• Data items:

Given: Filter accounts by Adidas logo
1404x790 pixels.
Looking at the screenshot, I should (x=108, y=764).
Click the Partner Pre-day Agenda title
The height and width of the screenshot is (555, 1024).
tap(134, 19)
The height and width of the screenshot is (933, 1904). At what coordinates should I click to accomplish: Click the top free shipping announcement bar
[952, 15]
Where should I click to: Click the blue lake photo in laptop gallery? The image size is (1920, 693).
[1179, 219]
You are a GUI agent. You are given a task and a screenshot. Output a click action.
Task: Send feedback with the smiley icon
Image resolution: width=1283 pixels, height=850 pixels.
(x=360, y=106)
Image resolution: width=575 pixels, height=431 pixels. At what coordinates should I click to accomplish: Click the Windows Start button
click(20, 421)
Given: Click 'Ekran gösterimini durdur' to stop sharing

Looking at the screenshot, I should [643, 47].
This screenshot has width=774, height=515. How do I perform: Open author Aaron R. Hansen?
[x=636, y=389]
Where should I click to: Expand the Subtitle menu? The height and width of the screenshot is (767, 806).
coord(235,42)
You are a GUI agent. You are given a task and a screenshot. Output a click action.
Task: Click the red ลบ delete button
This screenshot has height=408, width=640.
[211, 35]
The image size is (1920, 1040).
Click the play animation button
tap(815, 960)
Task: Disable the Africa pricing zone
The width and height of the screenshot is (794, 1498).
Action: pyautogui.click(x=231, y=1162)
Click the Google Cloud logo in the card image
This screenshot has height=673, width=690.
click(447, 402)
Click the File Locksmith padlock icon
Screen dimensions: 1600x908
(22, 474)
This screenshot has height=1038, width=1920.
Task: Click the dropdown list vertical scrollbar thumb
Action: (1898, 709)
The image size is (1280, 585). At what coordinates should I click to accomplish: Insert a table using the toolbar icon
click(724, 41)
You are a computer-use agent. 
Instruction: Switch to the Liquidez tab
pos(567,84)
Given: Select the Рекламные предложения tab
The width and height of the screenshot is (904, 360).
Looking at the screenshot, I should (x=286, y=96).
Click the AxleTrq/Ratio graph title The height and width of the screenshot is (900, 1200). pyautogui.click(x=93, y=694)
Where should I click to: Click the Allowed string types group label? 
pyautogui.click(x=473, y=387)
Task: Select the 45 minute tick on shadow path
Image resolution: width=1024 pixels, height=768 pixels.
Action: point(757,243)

• Work required: Print out every record again, exactly and in full.

• Answer area:
Given: Filter accounts by Adidas logo
1404x790 pixels.
Looking at the screenshot, I should (x=108, y=764).
Click the Partner Pre-day Agenda title
The height and width of the screenshot is (555, 1024).
tap(134, 19)
The height and width of the screenshot is (933, 1904). At what coordinates should I click to accomplish: Click the top free shipping announcement bar
[952, 15]
Where should I click to: Click the blue lake photo in laptop gallery? The image size is (1920, 693).
[1179, 219]
You are a GUI agent. You are given a task and a screenshot. Output a click action.
Task: Send feedback with the smiley icon
Image resolution: width=1283 pixels, height=850 pixels.
(x=360, y=106)
Image resolution: width=575 pixels, height=431 pixels. At what coordinates should I click to accomplish: Click the Windows Start button
click(20, 421)
Given: Click 'Ekran gösterimini durdur' to stop sharing

Looking at the screenshot, I should [643, 47].
This screenshot has width=774, height=515. How do I perform: Open author Aaron R. Hansen?
[x=636, y=389]
Where should I click to: Expand the Subtitle menu? The height and width of the screenshot is (767, 806).
coord(235,42)
You are a GUI agent. You are given a task and a screenshot. Output a click action.
Task: Click the red ลบ delete button
This screenshot has height=408, width=640.
[211, 35]
The image size is (1920, 1040).
Click the play animation button
tap(815, 960)
Task: Disable the Africa pricing zone
The width and height of the screenshot is (794, 1498).
Action: pyautogui.click(x=231, y=1162)
Click the Google Cloud logo in the card image
This screenshot has height=673, width=690.
click(447, 402)
Click the File Locksmith padlock icon
Screen dimensions: 1600x908
(22, 474)
This screenshot has height=1038, width=1920.
Task: Click the dropdown list vertical scrollbar thumb
Action: (1898, 709)
The image size is (1280, 585). At what coordinates should I click to accomplish: Insert a table using the toolbar icon
click(724, 41)
You are a computer-use agent. 
Instruction: Switch to the Liquidez tab
pos(567,84)
Given: Select the Рекламные предложения tab
The width and height of the screenshot is (904, 360).
Looking at the screenshot, I should (x=286, y=96).
Click the AxleTrq/Ratio graph title The height and width of the screenshot is (900, 1200). pyautogui.click(x=93, y=694)
Where should I click to: Click the Allowed string types group label? 
pyautogui.click(x=473, y=387)
Task: Select the 45 minute tick on shadow path
Image resolution: width=1024 pixels, height=768 pixels.
Action: point(757,243)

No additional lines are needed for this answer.